**Task to complete:**
How many lines of the data include the string "blue"? State the number and nothing else.

==== Supplied data

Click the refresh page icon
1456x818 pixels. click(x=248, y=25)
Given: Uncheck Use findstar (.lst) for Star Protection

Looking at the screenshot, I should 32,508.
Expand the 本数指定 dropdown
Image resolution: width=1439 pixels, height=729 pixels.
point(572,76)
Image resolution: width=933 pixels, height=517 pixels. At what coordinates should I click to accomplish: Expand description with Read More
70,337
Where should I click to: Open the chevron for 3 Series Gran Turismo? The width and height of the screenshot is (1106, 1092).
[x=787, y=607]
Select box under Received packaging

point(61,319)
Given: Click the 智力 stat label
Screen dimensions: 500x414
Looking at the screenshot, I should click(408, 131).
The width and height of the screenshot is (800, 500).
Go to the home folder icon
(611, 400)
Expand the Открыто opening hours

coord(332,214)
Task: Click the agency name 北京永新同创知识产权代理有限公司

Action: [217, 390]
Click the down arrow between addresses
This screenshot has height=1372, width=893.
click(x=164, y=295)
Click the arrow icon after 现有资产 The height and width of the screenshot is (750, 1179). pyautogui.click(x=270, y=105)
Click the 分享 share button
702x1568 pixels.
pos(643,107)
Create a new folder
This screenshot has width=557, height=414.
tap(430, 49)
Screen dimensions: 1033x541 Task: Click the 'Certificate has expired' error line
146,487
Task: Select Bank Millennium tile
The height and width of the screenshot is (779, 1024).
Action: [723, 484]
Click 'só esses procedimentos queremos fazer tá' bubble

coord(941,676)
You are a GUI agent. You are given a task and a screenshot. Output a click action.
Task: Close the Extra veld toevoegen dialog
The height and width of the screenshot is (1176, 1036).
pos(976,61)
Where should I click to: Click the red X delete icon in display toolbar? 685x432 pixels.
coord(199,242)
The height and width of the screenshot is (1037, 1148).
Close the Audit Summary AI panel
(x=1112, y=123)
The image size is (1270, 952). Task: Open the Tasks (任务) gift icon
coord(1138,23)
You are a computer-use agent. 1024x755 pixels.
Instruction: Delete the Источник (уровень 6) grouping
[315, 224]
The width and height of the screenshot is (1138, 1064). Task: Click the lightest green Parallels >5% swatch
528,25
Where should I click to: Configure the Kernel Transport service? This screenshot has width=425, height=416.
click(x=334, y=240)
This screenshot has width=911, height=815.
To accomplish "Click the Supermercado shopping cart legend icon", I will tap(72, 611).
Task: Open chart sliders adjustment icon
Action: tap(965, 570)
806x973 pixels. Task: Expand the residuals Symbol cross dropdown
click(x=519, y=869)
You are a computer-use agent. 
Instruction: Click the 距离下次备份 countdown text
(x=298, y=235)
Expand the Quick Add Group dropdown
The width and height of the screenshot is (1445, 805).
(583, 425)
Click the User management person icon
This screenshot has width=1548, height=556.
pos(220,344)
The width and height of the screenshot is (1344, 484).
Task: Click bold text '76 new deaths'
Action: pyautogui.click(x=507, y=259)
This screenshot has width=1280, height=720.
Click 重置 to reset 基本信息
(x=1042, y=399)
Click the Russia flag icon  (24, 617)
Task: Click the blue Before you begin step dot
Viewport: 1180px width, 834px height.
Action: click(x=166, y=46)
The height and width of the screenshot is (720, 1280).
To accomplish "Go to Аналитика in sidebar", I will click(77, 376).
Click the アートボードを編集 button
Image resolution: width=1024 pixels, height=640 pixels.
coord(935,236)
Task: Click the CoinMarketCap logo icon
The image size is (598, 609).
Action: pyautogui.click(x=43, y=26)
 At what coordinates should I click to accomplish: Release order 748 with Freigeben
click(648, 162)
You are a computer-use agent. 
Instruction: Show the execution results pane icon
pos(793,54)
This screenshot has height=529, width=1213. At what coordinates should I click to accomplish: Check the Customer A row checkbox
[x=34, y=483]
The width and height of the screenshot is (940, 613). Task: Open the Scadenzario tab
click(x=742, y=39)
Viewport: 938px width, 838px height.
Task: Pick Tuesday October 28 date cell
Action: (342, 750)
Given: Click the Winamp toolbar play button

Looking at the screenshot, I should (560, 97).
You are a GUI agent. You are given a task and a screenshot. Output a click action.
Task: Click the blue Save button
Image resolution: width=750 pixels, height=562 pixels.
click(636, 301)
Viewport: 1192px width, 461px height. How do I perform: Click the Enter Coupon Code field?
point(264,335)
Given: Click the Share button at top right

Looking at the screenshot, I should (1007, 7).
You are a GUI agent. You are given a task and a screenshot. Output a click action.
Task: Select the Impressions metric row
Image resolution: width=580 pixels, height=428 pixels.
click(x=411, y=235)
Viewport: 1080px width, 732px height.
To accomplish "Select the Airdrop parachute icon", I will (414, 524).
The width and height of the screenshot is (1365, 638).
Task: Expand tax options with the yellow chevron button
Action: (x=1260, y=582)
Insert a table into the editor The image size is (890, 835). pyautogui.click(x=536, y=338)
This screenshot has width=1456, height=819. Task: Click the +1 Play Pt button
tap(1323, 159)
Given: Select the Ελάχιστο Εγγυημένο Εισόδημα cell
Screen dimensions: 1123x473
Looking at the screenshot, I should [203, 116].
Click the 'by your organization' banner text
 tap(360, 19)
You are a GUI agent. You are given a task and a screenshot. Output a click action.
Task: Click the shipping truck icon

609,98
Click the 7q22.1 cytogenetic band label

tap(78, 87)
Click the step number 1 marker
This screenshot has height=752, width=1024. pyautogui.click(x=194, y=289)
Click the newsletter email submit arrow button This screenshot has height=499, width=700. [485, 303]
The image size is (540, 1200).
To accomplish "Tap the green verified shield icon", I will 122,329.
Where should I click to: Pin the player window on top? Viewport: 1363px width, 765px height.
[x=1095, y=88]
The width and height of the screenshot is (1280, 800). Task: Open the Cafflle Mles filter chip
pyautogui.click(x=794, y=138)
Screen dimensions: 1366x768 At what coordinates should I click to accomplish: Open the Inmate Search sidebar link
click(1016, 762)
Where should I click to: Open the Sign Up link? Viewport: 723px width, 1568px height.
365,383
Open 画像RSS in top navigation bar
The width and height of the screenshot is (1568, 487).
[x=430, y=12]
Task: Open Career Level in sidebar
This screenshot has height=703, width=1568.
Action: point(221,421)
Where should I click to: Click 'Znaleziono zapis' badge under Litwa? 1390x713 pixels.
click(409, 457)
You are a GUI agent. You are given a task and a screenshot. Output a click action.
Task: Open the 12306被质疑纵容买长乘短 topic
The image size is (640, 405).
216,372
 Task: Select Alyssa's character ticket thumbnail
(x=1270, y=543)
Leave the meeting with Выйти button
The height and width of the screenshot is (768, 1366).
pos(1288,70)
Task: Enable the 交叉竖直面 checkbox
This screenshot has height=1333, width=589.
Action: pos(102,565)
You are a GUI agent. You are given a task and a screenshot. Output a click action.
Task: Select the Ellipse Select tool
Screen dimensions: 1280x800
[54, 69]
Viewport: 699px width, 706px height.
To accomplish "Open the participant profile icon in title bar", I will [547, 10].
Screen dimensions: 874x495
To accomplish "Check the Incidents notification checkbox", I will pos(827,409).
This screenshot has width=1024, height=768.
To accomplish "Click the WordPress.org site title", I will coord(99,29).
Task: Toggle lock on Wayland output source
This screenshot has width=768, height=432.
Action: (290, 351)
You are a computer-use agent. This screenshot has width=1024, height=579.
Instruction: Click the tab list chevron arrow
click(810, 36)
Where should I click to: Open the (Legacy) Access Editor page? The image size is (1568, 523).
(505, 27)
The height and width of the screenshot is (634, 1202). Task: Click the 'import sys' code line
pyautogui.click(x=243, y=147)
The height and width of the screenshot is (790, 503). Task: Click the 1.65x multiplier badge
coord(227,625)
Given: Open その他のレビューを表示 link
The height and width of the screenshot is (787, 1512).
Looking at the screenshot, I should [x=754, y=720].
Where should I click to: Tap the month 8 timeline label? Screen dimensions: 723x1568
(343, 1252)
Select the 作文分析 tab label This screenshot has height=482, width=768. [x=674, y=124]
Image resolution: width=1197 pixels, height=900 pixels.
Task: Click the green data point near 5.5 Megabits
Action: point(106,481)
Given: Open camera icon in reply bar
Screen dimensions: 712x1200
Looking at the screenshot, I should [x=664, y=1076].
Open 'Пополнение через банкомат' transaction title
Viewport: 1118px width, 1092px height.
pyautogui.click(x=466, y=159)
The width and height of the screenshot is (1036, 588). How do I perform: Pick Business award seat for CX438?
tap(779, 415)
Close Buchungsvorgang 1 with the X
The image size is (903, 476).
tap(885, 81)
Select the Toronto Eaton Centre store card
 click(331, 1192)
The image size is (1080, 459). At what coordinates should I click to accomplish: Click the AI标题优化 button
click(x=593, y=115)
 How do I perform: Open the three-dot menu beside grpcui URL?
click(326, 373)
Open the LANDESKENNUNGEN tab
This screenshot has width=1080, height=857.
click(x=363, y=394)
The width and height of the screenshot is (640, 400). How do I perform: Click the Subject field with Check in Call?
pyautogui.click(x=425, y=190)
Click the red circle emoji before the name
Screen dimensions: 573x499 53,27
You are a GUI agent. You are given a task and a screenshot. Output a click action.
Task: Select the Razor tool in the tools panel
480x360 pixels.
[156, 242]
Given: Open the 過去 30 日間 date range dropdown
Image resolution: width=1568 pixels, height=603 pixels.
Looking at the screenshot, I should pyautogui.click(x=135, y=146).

========

**Problem solution:**
2